As Rosa withdraws from
anti-apartheid politics after her father’s death in prison, she becomes
involved with the moody, self-absorbed lover Conrad, who has adopted an
egocentric form of individualism. As Dominic Head argues, ‘his egocentric
world-view’ stands in contrast to ‘the sterile commitment of the Burger
family’. Conrad says, “I don’t give a fuck about what is ‘useful’. The will
is my own. The right to be inconsolable. When I feel, there’s no ‘we’, only
T’.”
Conrad is the
surrogate brother with whom Rosa enjoys childish erotic freedom.
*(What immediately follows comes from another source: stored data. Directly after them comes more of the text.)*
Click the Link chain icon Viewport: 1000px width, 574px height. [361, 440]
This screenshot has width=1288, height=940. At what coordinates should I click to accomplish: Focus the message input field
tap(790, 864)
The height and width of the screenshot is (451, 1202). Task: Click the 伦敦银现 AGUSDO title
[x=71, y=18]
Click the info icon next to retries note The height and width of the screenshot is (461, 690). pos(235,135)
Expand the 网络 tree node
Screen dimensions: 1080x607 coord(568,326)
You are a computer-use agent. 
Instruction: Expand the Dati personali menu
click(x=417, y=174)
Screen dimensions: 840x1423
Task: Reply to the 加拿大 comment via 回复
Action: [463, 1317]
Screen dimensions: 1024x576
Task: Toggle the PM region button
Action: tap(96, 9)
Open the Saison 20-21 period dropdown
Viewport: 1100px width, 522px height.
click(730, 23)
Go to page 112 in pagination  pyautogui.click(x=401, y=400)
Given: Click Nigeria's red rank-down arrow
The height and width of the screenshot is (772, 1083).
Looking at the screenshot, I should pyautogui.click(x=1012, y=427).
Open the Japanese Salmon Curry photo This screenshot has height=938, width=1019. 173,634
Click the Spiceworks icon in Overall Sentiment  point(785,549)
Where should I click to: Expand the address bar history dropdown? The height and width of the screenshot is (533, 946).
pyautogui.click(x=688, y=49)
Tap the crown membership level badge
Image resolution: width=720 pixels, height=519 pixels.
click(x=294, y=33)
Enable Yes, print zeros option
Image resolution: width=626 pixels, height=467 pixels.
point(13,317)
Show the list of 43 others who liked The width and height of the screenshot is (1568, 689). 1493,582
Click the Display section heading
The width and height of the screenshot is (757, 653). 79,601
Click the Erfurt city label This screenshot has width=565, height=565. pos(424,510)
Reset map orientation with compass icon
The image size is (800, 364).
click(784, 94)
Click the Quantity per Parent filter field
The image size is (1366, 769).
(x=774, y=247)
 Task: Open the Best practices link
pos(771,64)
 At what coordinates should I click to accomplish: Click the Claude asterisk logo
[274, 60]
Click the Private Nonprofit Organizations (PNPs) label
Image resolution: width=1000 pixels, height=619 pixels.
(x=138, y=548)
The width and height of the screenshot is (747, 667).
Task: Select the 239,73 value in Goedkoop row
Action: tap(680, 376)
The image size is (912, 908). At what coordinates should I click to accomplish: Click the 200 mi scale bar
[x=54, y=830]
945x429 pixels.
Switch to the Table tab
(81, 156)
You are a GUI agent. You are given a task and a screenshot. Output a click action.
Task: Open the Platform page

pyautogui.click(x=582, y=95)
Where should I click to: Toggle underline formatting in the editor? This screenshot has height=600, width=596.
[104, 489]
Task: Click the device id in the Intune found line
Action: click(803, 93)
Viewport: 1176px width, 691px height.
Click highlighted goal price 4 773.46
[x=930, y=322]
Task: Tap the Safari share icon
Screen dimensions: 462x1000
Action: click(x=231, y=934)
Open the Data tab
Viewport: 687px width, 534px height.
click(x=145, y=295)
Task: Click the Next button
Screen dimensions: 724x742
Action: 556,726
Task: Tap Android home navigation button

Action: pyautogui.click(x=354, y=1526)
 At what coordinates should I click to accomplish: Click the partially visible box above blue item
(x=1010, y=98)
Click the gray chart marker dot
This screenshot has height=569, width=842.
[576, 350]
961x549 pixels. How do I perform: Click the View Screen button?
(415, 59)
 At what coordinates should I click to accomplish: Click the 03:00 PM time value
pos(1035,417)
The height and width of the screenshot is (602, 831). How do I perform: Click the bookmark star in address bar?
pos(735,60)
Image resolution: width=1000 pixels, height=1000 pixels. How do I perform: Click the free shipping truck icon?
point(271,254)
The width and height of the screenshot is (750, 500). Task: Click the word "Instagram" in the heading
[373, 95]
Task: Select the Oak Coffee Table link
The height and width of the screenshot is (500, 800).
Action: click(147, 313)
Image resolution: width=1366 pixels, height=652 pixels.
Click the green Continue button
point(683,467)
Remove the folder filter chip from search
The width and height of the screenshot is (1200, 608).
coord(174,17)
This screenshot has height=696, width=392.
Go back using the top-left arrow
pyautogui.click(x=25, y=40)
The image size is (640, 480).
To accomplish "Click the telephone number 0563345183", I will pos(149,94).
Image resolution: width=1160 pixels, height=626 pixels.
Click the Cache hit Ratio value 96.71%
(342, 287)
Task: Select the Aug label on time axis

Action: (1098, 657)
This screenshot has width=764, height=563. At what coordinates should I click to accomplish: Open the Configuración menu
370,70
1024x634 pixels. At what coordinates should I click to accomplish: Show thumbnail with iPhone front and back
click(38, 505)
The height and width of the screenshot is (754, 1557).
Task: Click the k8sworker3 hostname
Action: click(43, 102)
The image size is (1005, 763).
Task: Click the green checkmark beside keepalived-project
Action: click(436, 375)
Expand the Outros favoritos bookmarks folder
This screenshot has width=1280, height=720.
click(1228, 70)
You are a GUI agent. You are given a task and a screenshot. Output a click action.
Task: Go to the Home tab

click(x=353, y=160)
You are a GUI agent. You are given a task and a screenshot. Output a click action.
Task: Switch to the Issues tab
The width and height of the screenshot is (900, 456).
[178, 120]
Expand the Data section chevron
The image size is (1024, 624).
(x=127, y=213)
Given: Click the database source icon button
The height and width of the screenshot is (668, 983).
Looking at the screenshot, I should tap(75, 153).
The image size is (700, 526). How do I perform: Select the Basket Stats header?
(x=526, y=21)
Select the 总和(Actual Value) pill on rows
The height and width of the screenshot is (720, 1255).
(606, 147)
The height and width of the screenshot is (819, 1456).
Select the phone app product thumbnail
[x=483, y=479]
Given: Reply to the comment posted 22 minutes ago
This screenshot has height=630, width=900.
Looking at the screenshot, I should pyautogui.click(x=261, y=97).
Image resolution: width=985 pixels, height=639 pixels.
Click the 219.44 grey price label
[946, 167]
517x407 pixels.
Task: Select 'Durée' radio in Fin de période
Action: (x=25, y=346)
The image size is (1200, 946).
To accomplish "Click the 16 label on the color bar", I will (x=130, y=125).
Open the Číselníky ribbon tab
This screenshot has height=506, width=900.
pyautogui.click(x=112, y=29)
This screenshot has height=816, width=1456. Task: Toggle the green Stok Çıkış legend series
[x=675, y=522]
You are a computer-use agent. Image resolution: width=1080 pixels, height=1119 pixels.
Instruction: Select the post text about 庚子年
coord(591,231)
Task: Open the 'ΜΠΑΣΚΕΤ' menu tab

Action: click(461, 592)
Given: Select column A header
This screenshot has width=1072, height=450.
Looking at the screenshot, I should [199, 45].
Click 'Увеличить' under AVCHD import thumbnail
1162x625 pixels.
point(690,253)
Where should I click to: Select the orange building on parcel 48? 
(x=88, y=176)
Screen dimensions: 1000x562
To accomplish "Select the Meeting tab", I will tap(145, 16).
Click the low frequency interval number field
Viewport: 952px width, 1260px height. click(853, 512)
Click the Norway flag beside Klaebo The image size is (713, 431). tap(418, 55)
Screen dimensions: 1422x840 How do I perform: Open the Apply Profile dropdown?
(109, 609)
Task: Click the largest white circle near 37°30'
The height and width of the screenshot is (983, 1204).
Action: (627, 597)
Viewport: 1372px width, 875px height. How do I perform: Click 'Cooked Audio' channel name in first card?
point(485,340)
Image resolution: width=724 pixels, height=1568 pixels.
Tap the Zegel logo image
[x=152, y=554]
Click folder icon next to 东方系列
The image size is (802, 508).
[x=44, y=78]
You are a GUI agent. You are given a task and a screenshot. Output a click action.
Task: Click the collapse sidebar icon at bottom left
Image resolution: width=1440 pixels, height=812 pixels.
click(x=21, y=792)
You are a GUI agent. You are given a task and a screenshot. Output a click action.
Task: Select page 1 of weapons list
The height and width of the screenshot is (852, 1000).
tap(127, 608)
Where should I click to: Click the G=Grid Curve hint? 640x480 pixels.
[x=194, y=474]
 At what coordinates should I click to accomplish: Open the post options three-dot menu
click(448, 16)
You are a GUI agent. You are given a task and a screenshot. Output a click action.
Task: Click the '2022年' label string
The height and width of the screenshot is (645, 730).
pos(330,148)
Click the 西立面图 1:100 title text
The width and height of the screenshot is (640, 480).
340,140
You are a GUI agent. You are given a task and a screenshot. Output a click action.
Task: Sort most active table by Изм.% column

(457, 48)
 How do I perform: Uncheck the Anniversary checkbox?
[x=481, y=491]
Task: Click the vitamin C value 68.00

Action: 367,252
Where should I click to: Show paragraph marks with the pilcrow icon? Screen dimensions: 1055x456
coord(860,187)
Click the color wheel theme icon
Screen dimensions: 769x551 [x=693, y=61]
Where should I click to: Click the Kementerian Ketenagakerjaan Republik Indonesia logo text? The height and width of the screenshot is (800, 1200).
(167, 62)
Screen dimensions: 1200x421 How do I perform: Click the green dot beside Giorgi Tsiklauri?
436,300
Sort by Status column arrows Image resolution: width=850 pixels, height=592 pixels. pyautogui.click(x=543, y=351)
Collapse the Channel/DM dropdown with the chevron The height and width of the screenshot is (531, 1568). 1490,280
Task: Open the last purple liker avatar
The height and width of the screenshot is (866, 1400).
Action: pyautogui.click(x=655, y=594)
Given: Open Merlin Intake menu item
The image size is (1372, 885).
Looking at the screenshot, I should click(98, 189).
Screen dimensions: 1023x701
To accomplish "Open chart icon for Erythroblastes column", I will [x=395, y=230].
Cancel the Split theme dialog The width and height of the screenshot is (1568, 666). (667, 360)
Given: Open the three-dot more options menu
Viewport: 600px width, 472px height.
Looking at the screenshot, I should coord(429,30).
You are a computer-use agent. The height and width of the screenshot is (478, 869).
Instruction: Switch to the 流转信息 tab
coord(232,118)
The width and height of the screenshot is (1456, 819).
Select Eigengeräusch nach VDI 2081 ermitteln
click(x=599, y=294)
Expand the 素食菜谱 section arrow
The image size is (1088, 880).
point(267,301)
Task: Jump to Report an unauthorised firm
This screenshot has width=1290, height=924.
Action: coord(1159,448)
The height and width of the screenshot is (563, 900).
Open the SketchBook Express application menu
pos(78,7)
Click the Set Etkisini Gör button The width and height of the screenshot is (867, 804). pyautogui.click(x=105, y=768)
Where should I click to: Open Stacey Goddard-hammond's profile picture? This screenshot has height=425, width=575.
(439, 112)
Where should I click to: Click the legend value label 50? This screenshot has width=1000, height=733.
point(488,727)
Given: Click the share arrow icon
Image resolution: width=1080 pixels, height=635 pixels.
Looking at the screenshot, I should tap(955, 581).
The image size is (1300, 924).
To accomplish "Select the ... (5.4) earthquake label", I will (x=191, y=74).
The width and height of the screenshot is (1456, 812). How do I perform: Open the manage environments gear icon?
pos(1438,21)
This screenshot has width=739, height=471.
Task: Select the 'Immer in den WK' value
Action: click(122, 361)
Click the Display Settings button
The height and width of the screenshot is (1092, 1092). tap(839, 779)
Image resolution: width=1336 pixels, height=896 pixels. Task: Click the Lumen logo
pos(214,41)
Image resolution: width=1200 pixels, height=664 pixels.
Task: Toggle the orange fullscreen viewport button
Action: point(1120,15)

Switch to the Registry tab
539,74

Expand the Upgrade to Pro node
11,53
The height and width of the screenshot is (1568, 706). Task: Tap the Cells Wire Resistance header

When the
Burger family home is sold after her father’s death, the rented cottage Rosa
had shared with Conrad is flattened under a freeway. Her friendship with Conrad
may have begun as a sexual tryst, but they soon stop making love, “aware that
it had become incest.” Conrad ‘frames’ Rosa’s house in his own words and
reveals Lionel’s ideology to be a discursive construct.
His own petty
brand of humanism, with his self-indulgent emphasis on sex and death, takes him
on a journey in a ship destined for failure, since his ship is built and
landlocked in an enclosed yard. He may travel the world, but he is paralysed by
his ideological stasis. Karen Halil suggests: “Conrad adheres to an ideology
that privileges his own desires and domestic world.” Conrad’s perspective is
entirely individualistic. He tells her that her family response to personal tragedy
is formulaic: “Among you, the cause is what can’t die.... A cause more
important than an individual is another.... You didn’t cry when your father was
sentenced. I saw. People said how brave. .. But it’s conditioning,
brain-washing: more like a trained seal, maybe.”
Conrad is a
catalyst in Rosa’s growing fatigue. Indulging in her own version of Conrad’s selfish
individualism, Rosa leaves South Africa for the Mediterranean coast of France. In
this novel, we find Conrad’s Freudian existentialism. For Conrad, the
significant dynamic is “the tension between creation and destruction in
yourself”. He is convincing as a ‘type’ rather than an individual.
Conrad's gaze,
while recognising the danger of political commitments excluding other areas of
the surrounding life, must simultaneously be critically 'placed' in its lack of
social involvements: Conrad is depicted as a voyeur who is morbidly attracted
to those who are different from himself, while he hesitates to reach out. As
Rosa intuits: "you never got beyond fascination with the people around
Lionel Burger's swimming pool; you never jumped in and trusted yourself to him,
like Baasie or me, or drowned, like Tony".